Write integration tests when you need to verify that components work together correctly.

Strong fit:

API endpoint handlers (HTTP request through to response)
Database query logic (use a real database, not a mock)
Service-to-service communication paths
Message queue consumers and producers
Frontend components interacting with APIs

Weak fit:

Pure algorithms (unit tests are faster and more precise)
Full user journeys spanning many services (use E2E)

Practical guidance: Testcontainers is the standard approach for integration tests that need real dependencies. Spin up a PostgreSQL container, run your migrations, execute your tests, tear it down. This is slower than a mock but catches real bugs: incorrect SQL, missing indexes, constraint violations.

// Integration test: real HTTP server, real database
func TestCreateUser(t *testing.T) {
    db := setupTestDB(t)  // real PostgreSQL via testcontainers
    srv := httptest.NewServer(NewRouter(db))
    defer srv.Close()

    resp, err := http.Post(srv.URL+"/users",
        "application/json",
        strings.NewReader(`{"name":"Alice","email":"alice@example.com"}`))

    require.NoError(t, err)
    require.Equal(t, 201, resp.StatusCode)

    // Verify it actually landed in the database
    var count int
    db.QueryRow("SELECT count(*) FROM users WHERE email=$1",
        "alice@example.com").Scan(&count)
    require.Equal(t, 1, count)
}

End-to-End Tests#

Write E2E tests for critical user journeys that generate revenue or where failure causes significant damage.

Strong fit:

Signup and login flows
Payment and checkout processes
Core business workflows (the 3-5 most important paths)
Smoke tests after deployment

Weak fit:

Edge cases and error paths (use unit/integration tests)
Exhaustive feature coverage (too slow, too brittle)
Anything that can be validated at a lower level

Practical guidance: Keep E2E test count low. A healthy ratio is 5-20 E2E tests covering your most critical paths. If you have 500 E2E tests, your CI pipeline takes an hour and your team stops trusting the tests when they fail. Use Playwright over Cypress for new projects – it supports multiple browsers, is faster, and has better debugging tools.

// E2E test: the real signup flow
test('new user can sign up and reach dashboard', async ({ page }) => {
  await page.goto('/signup');
  await page.fill('[name="email"]', 'test@example.com');
  await page.fill('[name="password"]', 'SecurePass123!');
  await page.click('button[type="submit"]');

  // Verify redirect to dashboard
  await expect(page).toHaveURL('/dashboard');
  await expect(page.locator('h1')).toContainText('Welcome');
});

Contract Testing#

Contract testing verifies that services agree on their API contracts without running full integration tests across services.

When to use contract testing:

Multiple teams own different services that communicate via HTTP or messaging
You cannot spin up the entire system for testing (too many services)
Service APIs change frequently and you need early breakage detection
You have a consumer-driven development workflow

When to skip it:

Single team owns all services
Services communicate only through a well-defined, versioned API (REST with OpenAPI spec)
Fewer than 5 services total

Pact is the standard tool.
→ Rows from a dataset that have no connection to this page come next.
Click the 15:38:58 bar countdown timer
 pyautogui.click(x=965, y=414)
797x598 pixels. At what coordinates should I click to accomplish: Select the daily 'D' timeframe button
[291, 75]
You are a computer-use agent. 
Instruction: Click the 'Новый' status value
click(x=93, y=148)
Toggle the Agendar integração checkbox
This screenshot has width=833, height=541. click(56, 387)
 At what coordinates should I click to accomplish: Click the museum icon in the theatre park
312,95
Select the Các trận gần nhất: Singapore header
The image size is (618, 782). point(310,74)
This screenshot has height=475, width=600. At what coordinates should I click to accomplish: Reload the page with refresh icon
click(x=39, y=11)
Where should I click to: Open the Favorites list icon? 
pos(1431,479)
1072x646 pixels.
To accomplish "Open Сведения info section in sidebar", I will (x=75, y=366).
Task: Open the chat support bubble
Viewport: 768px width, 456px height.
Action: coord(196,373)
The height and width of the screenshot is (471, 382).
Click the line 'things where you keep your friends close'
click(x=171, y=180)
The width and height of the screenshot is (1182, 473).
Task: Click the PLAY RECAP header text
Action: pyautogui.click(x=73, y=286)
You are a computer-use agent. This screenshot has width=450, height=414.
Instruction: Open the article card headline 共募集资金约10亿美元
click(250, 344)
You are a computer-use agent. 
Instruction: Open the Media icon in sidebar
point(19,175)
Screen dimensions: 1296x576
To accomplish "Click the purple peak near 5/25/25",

The consumer writes a contract (expected request and response), the provider verifies it. Contracts are stored in a Pact Broker.

// Consumer side: define what you expect from the provider
const interaction = {
  state: 'a user with id 1 exists',
  uponReceiving: 'a request for user 1',
  withRequest: {
    method: 'GET',
    path: '/users/1',
  },
  willRespondWith: {
    status: 200,
    body: {
      id: 1,
      name: like('Alice'),  // type matching, not exact value
      email: term({ matcher: '.*@.*', generate: 'alice@example.com' }),
    },
  },
};

Property-Based Testing#

Property-based testing generates random inputs and verifies that properties hold across all of them. Instead of writing specific test cases, you define invariants.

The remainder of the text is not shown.